Menjelang berakhirnya bulan suci Ramadan 1447 Hijriah, perhatian masyarakat Indonesia tertuju pada penetapan resmi Hari Raya Idulfitri 1447 H. Pemerintah Republik Indonesia, melalui Kementerian Agama (Kemenag), telah menjadwalkan pelaksanaan Sidang Isbat pada Kamis, 19 Maret 2026 di Auditorium H.M. Rasjidi, kantor Kementerian Agama Republik Indonesia di Jakarta mulai pukul 16.00 WIB untuk menetapkan 1 Syawal 1447 H.
Sidang ini merupakan agenda rutin nasional yang berfungsi sebagai legalitas formal penentuan hari raya bagi umat muslim di seluruh pelosok tanah air.
Prosedur Pelaksanaan Sidang Isbat
Kementerian Agama biasanya menyelenggarakan Sidang Isbat melalui tiga tahap utama yang komprehensif.
- Tahap pertama adalah pemaparan posisi hilal oleh Tim Hisab Rukyat Kemenag berdasarkan data astronomis terkini.
Pemaparan ini memberikan gambaran awal mengenai potensi terlihatnya bulan baru di berbagai wilayah Indonesia. - Tahap kedua adalah pelaksanaan sidang tertutup yang melibatkan perwakilan organisasi kemasyarakatan (ormas) Islam, para ahli astronomi, serta duta besar negara sahabat.
Tahap ini menjadi ruang diskusi krusial untuk mengonfirmasi data hisab dengan hasil laporan rukyatul hilal yang dihimpun dari lapangan. - Tahap ketiga merupakan konfrensi pers yang disiarkan langsung melalui berbagai kanal media.
Dalam sesi inilah, Menteri Agama akan mengumumkan hasil keputusan sidang, yang menetapkan kapan umat Muslim akan merayakan Idulfitri 1447 H.
Keputusan ini diambil dengan mempertimbangkan kriteria MABIMS (Menteri Agama Brunei, Indonesia, Malaysia, dan Singapura) yang mencakup tinggi hilal dan elongasi bulan.
Pentingnya Rukyatul Hilal
Selain menggunakan metode perhitungan (hisab), Kemenag melakukan verifikasi lapangan melalui rukyatul hilal di puluhan titik observasi yang tersebar di seluruh provinsi di Indonesia. Laporan dari petugas di lapangan mengenai terlihat atau tidaknya hilal akan menjadi data pendukung utama dalam sidang.
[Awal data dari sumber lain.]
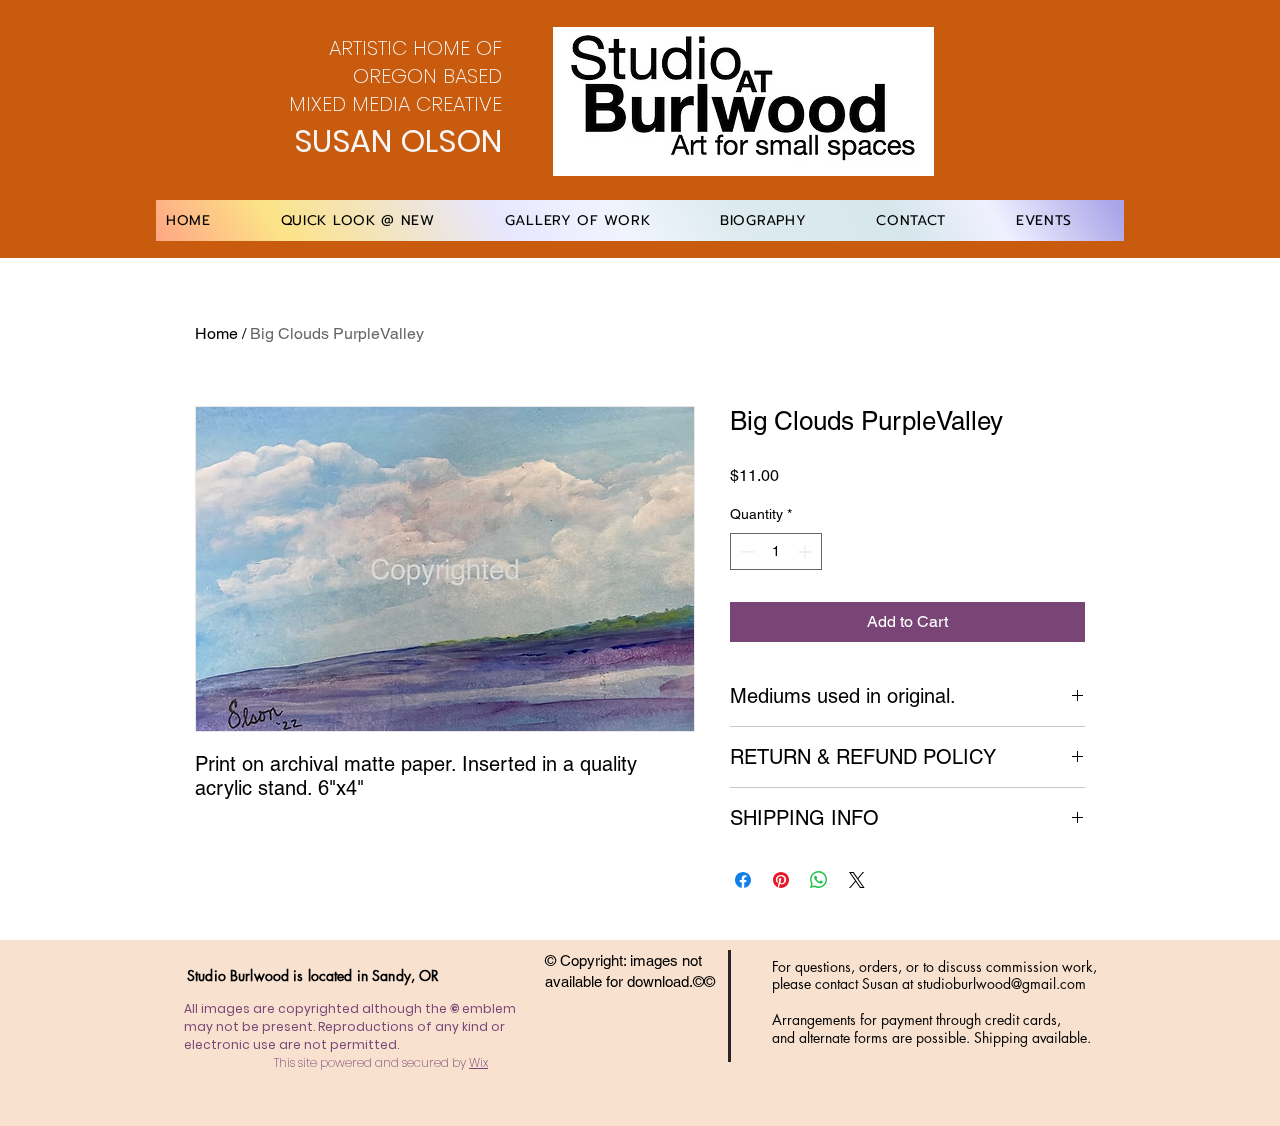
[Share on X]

Integrasi antara data saintifik dan observasi fisik ini dilakukan untuk menjaga akurasi serta menghormati tradisi keilmuan Islam dalam penentuan awal bulan kamariah. Meskipun telah banyak prediksi astronomis yang beredar, pengumuman melalui Sidang Isbat tetap menjadi rujukan utama bagi masyarakat.
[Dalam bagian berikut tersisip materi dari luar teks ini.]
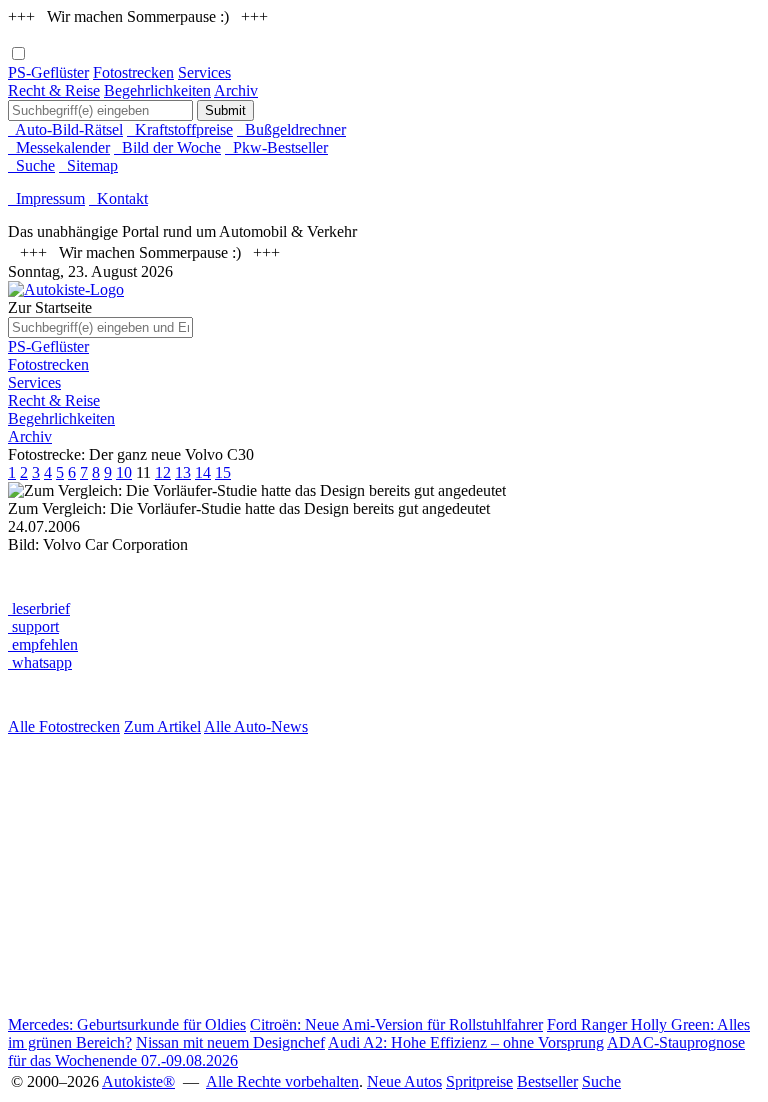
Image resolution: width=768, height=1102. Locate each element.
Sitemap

Hal ini sejalan dengan upaya pemerintah untuk terus menjaga harmoni dan persatuan melalui kebijakan keagamaan yang inklusif dan berbasis pada bukti empiris yang dapat dipertanggungjawabkan.
Kesimpulan
Pemerintah Republik Indonesia, melalui Kementerian Agama (Kemenag), telah menjadwalkan pelaksanaan Sidang Isbat pada Kamis, 19 Maret 2026 di Auditorium H.M. Rasjidi, kantor Kementerian Agama Republik Indonesia di Jakarta mulai pukul 16.00 WIB untuk menetapkan 1 Syawal 1447 H.